In IEI, susceptible infections and pathogens are characterized according to the type of immunodeficiency, whereas the putative primary immune deficiencies differ according to the type of infection [17]. Patients with antibody deficiency are susceptible to recurrent bacterial respiratory infections, whereas patients with cell-mediated immunodeficiencies are susceptible to opportunistic infections such as PCP. The drug combination ST is required to prevent PCP in patients with cell-mediated immunodeficiency; therefore, this drug combination is also administered orally to patients after a confirmed diagnosis. Periodic substitution of immunoglobulins is used to treat patients with hypogammaglobulinemia. Although adaptations for allogeneic hematopoietic cell transplantation could be considered for patients with LOCID, Patient 1 is believed to have had difficulty adapting to transplantation because of his general condition. Patient 2 would be considered for transplantation during the follow-up.
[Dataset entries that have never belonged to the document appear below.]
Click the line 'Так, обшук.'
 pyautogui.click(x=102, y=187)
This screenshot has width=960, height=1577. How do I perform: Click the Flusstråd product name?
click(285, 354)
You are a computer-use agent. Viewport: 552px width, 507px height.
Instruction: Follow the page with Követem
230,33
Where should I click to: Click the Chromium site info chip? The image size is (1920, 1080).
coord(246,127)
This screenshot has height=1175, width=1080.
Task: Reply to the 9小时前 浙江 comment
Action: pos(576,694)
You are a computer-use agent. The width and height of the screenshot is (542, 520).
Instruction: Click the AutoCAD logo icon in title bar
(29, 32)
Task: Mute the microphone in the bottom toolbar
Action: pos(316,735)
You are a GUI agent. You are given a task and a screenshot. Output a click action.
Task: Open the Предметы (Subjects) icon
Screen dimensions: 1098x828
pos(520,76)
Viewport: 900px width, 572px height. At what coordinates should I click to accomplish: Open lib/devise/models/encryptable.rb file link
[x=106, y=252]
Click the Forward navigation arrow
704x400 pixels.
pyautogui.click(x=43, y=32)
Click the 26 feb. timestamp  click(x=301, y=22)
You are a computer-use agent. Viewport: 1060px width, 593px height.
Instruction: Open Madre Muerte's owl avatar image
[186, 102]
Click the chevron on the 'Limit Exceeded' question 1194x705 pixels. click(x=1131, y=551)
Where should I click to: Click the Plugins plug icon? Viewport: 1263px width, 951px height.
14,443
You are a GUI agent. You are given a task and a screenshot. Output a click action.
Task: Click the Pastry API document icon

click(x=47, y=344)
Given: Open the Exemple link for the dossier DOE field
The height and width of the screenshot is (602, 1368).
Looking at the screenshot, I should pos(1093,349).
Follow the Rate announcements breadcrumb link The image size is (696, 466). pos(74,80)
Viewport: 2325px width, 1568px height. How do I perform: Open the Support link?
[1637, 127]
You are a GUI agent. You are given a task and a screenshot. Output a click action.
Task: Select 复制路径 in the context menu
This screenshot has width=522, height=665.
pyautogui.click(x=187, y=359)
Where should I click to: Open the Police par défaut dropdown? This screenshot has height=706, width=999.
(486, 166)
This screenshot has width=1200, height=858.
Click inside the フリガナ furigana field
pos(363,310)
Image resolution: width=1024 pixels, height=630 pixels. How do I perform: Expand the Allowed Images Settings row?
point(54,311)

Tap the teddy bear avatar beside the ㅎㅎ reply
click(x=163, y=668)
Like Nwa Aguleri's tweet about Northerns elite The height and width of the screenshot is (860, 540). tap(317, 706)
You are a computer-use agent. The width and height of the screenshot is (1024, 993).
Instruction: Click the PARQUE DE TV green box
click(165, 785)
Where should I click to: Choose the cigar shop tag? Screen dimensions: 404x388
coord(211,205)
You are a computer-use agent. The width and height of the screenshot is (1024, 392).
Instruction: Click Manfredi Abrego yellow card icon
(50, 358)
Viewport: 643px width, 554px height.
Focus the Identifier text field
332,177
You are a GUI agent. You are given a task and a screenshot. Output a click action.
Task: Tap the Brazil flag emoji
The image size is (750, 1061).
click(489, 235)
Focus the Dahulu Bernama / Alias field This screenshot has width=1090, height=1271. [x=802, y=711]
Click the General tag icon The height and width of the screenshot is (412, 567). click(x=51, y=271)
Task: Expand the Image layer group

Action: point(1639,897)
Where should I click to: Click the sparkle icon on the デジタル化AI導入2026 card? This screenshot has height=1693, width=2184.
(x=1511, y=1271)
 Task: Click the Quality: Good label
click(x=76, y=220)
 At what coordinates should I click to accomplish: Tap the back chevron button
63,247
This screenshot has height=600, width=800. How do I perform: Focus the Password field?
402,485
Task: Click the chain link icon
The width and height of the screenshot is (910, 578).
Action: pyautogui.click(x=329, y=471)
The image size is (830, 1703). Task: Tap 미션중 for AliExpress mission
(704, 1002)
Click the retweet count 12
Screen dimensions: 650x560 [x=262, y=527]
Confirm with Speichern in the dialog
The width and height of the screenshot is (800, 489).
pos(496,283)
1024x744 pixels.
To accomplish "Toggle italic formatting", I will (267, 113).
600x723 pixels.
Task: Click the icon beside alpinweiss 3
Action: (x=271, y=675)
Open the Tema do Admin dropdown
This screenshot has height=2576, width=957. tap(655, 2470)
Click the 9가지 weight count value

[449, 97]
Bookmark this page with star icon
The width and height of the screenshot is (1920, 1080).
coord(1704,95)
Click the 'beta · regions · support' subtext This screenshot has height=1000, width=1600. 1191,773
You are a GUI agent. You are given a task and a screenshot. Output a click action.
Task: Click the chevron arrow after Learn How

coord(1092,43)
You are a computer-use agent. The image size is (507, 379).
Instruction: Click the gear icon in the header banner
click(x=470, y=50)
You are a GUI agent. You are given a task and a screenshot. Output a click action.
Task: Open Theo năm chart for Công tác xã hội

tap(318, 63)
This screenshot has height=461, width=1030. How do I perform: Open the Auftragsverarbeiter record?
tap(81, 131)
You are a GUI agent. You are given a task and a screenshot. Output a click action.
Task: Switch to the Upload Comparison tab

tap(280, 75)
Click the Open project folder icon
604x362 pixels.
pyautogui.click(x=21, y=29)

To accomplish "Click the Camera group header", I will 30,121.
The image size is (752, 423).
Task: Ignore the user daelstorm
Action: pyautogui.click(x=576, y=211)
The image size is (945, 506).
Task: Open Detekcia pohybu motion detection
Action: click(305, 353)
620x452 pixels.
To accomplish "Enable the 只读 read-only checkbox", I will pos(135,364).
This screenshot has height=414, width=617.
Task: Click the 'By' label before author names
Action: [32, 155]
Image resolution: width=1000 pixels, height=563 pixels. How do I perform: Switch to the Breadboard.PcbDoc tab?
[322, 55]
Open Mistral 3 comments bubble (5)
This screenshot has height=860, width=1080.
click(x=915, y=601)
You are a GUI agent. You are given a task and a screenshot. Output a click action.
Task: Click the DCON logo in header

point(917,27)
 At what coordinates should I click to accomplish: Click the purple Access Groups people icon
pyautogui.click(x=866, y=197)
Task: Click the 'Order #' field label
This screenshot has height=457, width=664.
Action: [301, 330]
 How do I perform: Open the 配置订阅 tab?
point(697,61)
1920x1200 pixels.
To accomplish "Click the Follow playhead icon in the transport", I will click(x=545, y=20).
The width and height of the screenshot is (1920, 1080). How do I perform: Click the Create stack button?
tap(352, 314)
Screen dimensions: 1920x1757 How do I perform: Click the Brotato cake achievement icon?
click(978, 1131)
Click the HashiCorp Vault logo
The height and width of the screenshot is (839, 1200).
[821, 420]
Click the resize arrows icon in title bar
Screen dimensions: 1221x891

Patient 2 had not been diagnosed with the 18q deletion syndrome earlier. 18q deletion syndrome is associated with characteristic malformations; therefore, it should have been suspected, and chromosome testing should have been performed. Patient 1 was diagnosed with 18q deletion syndrome earlier but was not tested for immunocompetence. The occurrence of these two cases suggests that patients with 18q deletion syndrome should be tested for cellular/humoral immunocompetence regularly, at least once a year. When encountering patients with PCP, immunocompetent workups should be conducted, and attention should be paid to the fact that LOCID, the most severe immunodeficiency, can affect patients with 18q deletion syndrome. Although patients with 18q deletion syndrome are known to develop CVID, there is no recognition that they might develop LOCID; therefore, physicians should be aware of this aspect. The immune evaluation of these patients had several limitations. HIV antigen/PCR test was not performed, dihydrorhodamine 123 test was not performed for patient 1, antibody responses to pneumococcal serotypes were not assessed, and T-cell proliferation assays were performed only once.

In conclusion, to the best of our knowledge, we report the first diagnoses of two patients with chromosome 18q deletion syndrome who presented with LOCID. Our study highlights that patients with 18q deletion syndrome who present with recurrent or severe infections should be regularly tested for cellular/humoral immunocompetence.